MOUNT VERNON — Over the past several months, Mount Vernon City Council has discussed establishing three new personnel positions: another assistant law director, a human resources director, and a community advocacy director.

In June, Councilmember Samantha Scoles, chair of the Employee and Community Relations Committee, asked the administration to develop a strategic plan for personnel. In response, the administration is leaning toward a second assistant law director as the top priority.

Speaking in a committee meeting on Monday evening, Safety-service Director Richard Dzik said that the HR position is a huge priority, but that with he and Auditor Terry Scott splitting the work, they can carry the load.

“We are willing to postpone (the HR position) for a while,” he said.
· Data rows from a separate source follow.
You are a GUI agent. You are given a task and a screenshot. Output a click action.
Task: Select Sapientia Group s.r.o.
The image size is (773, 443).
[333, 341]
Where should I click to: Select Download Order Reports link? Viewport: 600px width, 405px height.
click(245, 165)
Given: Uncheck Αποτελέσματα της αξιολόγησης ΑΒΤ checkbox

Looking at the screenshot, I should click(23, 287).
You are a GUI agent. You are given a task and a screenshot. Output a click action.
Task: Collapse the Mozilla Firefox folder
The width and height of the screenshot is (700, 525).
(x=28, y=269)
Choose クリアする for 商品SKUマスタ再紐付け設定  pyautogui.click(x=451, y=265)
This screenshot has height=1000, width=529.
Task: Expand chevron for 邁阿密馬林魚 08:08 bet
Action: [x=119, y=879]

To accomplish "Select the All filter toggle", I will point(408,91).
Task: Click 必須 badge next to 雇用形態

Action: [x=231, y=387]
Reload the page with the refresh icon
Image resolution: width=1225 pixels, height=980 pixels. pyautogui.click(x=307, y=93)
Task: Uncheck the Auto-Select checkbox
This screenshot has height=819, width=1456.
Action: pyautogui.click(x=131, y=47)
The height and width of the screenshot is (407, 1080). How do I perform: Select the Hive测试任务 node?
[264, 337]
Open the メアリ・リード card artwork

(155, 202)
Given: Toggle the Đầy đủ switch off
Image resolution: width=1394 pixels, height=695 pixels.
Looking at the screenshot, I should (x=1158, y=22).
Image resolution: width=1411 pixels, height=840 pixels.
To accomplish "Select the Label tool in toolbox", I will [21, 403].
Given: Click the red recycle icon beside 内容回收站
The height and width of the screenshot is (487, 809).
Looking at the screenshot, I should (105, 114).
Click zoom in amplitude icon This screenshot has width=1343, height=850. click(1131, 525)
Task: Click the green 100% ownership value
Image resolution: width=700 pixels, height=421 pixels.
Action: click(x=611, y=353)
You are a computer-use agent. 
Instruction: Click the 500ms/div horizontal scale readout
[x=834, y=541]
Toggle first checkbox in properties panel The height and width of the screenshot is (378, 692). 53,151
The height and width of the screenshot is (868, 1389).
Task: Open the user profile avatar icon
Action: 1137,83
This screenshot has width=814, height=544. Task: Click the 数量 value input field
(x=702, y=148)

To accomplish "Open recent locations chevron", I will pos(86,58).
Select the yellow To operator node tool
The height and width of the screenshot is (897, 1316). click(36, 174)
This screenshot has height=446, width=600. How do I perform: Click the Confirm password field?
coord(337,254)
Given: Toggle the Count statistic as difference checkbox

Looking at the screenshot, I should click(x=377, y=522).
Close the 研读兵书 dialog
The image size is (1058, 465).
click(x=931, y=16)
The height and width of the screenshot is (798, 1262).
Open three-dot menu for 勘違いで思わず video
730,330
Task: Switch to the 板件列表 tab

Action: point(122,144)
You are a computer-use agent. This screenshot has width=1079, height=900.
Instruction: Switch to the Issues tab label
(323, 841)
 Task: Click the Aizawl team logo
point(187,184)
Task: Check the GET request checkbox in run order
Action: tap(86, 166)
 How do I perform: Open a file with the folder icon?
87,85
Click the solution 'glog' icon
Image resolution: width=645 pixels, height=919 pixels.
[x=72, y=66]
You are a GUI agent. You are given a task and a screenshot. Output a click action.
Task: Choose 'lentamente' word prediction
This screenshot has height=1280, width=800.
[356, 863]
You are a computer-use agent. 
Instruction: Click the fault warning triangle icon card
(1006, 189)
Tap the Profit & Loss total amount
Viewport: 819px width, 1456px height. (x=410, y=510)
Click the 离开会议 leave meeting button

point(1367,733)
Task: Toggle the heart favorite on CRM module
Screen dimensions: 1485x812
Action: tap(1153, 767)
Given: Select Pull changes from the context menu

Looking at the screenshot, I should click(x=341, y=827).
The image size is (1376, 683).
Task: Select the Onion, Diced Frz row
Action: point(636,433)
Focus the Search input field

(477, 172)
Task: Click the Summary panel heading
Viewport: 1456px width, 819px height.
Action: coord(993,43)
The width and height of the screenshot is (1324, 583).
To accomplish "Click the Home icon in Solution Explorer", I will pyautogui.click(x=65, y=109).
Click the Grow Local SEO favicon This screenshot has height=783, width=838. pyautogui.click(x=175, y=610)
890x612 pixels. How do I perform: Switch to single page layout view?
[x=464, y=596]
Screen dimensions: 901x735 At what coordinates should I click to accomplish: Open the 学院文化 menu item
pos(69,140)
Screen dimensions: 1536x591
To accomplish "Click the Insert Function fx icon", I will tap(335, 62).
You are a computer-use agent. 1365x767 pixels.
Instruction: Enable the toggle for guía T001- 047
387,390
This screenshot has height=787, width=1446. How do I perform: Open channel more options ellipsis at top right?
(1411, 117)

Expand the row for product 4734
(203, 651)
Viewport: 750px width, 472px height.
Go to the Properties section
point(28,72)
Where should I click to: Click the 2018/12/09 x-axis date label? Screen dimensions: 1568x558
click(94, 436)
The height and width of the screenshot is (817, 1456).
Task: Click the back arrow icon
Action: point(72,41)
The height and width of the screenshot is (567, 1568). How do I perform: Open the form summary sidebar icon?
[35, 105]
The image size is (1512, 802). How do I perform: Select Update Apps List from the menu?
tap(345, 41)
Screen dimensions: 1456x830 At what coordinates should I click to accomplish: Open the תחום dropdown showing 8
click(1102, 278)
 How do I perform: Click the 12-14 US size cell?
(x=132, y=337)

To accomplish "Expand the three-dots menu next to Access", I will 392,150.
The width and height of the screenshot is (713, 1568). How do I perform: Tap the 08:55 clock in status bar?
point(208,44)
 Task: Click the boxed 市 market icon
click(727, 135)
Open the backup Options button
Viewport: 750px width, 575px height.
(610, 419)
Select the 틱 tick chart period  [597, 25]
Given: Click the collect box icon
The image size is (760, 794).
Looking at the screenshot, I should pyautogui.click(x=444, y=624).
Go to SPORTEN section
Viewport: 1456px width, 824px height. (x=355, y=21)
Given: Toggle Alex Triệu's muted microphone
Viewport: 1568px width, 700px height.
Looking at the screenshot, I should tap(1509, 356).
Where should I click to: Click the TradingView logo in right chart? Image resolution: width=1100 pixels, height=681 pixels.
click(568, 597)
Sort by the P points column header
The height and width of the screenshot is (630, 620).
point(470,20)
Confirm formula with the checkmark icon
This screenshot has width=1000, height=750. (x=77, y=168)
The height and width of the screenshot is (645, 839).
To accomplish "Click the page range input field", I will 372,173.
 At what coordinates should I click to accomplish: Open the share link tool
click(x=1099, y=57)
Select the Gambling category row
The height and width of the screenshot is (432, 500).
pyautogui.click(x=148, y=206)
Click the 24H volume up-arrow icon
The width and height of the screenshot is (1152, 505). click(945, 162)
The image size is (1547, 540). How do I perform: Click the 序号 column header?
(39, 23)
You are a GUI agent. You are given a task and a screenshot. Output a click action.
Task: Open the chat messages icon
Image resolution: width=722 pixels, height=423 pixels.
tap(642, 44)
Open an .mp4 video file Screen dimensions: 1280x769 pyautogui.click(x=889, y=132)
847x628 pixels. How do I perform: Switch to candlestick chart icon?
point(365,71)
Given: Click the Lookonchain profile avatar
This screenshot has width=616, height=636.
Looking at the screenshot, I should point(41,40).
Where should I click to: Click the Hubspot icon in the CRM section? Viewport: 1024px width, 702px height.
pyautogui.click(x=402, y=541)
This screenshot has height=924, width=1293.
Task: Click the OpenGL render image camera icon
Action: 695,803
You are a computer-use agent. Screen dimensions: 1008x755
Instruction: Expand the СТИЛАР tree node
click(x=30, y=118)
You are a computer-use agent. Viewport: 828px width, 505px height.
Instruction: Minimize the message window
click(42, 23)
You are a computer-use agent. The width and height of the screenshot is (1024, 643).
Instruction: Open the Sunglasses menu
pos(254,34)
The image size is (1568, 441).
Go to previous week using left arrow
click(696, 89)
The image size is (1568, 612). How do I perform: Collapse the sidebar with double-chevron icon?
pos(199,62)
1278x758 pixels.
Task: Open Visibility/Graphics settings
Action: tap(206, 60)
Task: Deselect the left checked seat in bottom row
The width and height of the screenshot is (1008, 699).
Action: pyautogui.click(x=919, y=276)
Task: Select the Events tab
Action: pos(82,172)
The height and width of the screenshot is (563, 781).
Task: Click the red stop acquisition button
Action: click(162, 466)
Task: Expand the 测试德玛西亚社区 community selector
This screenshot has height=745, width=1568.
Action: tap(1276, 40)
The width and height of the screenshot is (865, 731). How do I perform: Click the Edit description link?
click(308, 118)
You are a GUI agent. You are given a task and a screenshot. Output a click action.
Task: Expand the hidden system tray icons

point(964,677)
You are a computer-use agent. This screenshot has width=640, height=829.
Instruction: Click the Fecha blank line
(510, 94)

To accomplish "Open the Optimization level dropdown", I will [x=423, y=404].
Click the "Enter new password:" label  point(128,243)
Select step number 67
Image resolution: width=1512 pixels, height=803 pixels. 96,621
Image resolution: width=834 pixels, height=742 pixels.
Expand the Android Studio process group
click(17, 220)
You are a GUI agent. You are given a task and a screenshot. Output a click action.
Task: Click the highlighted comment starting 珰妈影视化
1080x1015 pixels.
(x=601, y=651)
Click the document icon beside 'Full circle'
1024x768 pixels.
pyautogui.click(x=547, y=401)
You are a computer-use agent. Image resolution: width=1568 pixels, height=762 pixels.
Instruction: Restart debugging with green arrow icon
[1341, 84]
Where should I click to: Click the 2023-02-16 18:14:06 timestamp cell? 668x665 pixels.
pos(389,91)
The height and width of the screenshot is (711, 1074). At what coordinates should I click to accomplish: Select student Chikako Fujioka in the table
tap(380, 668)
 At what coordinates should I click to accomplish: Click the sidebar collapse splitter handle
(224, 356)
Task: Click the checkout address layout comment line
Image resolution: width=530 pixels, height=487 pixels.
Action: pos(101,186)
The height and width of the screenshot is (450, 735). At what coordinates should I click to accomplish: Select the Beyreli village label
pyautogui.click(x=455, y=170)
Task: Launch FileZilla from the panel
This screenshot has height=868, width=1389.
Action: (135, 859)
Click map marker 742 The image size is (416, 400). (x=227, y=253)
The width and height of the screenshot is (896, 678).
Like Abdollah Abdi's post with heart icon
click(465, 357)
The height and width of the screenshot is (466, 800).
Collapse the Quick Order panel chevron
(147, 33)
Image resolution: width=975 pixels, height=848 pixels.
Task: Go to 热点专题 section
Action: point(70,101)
Of the community advocate, Dzik said, “We are passionate about it.”

“It's something we see for the future for providing services,” he said, adding that Mayor Matt Starr is working to find outside funding for the position.

In prioritizing personnel, Dzik said the administration looked at the needs of city departments. That led to the second assistant law director position rising to the top of the list.

“The engineering department is overworked,” Dzik said. “It leans heavily on legal advisement. The law director position will relieve the heavy burden on engineering.”

“We're making moves to protect and support the front-line people first,” added Starr. “The engineering department needs help and someone who can spearhead zoning.”

City Engineer Brian Ball said there are three projects on hold because of the need for legal help.

“We've attempted to hire local counsel to do this work, but because of the real estate market, they don't have the time to do it either,” he said, adding that if Columbus counsel is used, it will be much more costly.

The second assistant law director position has a base salary of $50,000, with an additional $33,000 in benefits. Funding could come from several sources: through the proposed restructuring of city departments, from the money the city has saved by using only 40% of appropriations through August, and from some of the money the city would otherwise spend on outside counsel.

Responding to a question about what would happen if the city hires another assistant law director and the city's financial downturn continues, Scott said that he has received “local credible information” that indicates the city will be looking at some increase in revenue in 2021. That increase would be a “very reasonable and substantial number.”

Council President Bruce Hawkins questioned whether any personnel moves will do anything to affect preventive maintenance and cause the city to “pay the piper later.”

“I don't see at this time that we have any real huge deferments that we are not taking care of,” replied Scott.